EDAN26 Multicore Programming Lab 6

The course home page is here.

The purpose of this lab is to let you explore:
  1. Download the file lab6.zip or use:

    wget fileadmin.cs.lth.se/cs/Education/edan26/labs/lab6/lab6.zip

  2. Go to the downloaded directory. First an optional activity for users of the nvi and vim editors:

  3. Edit the file src/main.rs and run make (in the current directory, not in src)

    You will get a compilation error (and some warnings about unused variables). What does the error mean?

  4. Fix this! See beginning of Lecture 9 for hints (and possibly end of Lecture 8).

    Make again.

  5. Make the program complete, i.e. you get output PASS

  6. Experiment with some larger inputs.

  7. Now go the clojure directory and type

    time clojure swish.clj

    It is only the first line of output from time with real that is interesting (and relatively correct :)

    Initially only four accounts and ten transactions, using one thread, is used.

    At the end all accounts are printed and you can see they all have the start-balance.

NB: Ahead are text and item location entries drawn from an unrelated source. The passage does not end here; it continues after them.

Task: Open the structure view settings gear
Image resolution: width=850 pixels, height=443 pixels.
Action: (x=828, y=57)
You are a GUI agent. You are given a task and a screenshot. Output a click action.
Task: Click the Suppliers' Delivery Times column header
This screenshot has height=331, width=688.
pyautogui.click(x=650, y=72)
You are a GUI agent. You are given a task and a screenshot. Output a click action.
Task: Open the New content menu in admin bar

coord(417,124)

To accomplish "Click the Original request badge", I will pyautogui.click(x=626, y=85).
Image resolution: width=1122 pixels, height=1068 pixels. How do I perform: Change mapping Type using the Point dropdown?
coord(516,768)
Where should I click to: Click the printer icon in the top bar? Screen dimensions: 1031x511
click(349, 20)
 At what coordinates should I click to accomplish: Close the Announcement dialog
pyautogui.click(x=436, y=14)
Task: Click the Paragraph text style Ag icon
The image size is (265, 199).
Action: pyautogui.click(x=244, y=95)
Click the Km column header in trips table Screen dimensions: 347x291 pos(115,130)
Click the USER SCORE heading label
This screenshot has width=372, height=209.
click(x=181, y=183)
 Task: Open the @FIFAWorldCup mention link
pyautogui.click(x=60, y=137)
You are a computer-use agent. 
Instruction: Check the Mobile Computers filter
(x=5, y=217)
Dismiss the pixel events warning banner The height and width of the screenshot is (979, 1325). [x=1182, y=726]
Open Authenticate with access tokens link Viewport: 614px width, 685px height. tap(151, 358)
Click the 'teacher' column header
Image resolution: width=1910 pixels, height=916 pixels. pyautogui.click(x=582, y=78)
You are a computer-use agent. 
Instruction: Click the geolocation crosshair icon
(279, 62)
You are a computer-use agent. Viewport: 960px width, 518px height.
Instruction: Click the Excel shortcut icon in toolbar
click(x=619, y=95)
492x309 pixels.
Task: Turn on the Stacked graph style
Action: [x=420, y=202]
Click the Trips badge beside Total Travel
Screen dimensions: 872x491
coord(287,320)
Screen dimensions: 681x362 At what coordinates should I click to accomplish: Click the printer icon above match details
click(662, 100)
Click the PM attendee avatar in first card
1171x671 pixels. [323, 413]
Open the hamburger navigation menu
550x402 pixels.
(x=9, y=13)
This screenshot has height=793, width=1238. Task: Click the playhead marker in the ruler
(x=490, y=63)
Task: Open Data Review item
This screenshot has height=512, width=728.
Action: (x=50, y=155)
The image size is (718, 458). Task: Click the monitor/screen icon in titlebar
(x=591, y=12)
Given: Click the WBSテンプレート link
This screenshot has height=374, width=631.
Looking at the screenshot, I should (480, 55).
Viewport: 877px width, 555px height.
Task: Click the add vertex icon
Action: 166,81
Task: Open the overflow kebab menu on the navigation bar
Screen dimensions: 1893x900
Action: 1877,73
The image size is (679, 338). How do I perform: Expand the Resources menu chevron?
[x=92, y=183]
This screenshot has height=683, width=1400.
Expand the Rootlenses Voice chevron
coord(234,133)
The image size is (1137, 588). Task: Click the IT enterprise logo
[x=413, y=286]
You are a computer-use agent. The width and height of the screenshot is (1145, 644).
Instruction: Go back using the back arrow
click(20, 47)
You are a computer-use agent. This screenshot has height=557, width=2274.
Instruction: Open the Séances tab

    Fix this! See Lecture 11 for hints.

  8. Then note the time and increase the number of accounts in steps of e.g. 1000 and note if takes more time to create the accounts.

  9. Then increase the number of transactions until it takes noticably longer time.

  10. Then increase the number of threads until it no longer is faster.

  11. Then decrease the number of accounts until it takes noticably longer time. Will it take ''forever'' if you have really few accounts?

  12. Next go to the C directory, which contains the original C file from Lab 3. You might want to edit your Pthreads-solution from Lab 3 instead. If you use the solution from Lab 3, make sure your account structs only contains the balance and no mutex (to save memory).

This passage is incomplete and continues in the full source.